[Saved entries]
____

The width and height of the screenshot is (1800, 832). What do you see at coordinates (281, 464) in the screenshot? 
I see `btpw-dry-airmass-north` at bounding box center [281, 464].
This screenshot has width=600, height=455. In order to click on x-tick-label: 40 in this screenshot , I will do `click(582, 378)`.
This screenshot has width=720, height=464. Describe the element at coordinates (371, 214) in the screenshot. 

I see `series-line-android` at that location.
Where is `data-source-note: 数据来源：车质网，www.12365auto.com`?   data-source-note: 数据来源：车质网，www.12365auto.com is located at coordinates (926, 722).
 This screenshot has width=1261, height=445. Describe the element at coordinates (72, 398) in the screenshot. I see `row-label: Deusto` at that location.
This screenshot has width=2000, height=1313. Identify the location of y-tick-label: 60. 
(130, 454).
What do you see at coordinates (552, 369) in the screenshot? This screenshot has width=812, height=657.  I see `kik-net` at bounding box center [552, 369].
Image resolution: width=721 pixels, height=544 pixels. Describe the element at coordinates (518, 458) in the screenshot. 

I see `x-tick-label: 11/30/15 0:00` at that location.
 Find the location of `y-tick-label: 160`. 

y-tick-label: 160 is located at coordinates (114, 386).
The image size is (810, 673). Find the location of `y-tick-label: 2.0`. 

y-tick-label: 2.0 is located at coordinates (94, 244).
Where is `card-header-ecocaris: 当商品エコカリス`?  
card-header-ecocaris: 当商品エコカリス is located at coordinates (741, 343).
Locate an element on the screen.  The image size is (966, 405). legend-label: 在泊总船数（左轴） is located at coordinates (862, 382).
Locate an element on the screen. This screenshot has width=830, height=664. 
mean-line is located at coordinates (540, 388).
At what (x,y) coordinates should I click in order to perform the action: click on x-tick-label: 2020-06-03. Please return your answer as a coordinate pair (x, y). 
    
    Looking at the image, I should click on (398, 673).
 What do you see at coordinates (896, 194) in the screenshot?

____

| Prompt |
Please reproduce all of the material above with "Find the location of" swapped for "Give the coordinates of" wherever it occurs, leaving everything else unchanged.

| Result |
The width and height of the screenshot is (1800, 832). What do you see at coordinates (281, 464) in the screenshot? 
I see `btpw-dry-airmass-north` at bounding box center [281, 464].
This screenshot has width=600, height=455. In order to click on x-tick-label: 40 in this screenshot , I will do `click(582, 378)`.
This screenshot has width=720, height=464. Describe the element at coordinates (371, 214) in the screenshot. 

I see `series-line-android` at that location.
Where is `data-source-note: 数据来源：车质网，www.12365auto.com`?   data-source-note: 数据来源：车质网，www.12365auto.com is located at coordinates (926, 722).
 This screenshot has width=1261, height=445. Describe the element at coordinates (72, 398) in the screenshot. I see `row-label: Deusto` at that location.
This screenshot has width=2000, height=1313. Identify the location of y-tick-label: 60. 
(130, 454).
What do you see at coordinates (552, 369) in the screenshot? This screenshot has width=812, height=657.  I see `kik-net` at bounding box center [552, 369].
Image resolution: width=721 pixels, height=544 pixels. Describe the element at coordinates (518, 458) in the screenshot. 

I see `x-tick-label: 11/30/15 0:00` at that location.
 Give the coordinates of `y-tick-label: 160`. 

y-tick-label: 160 is located at coordinates (114, 386).
The image size is (810, 673). Give the coordinates of `y-tick-label: 2.0`. 

y-tick-label: 2.0 is located at coordinates (94, 244).
Where is `card-header-ecocaris: 当商品エコカリス`?  
card-header-ecocaris: 当商品エコカリス is located at coordinates (741, 343).
Locate an element on the screen.  The image size is (966, 405). legend-label: 在泊总船数（左轴） is located at coordinates (862, 382).
Locate an element on the screen. This screenshot has width=830, height=664. 
mean-line is located at coordinates (540, 388).
At what (x,y) coordinates should I click in order to perform the action: click on x-tick-label: 2020-06-03. Please return your answer as a coordinate pair (x, y). 
    
    Looking at the image, I should click on (398, 673).
 What do you see at coordinates (896, 194) in the screenshot?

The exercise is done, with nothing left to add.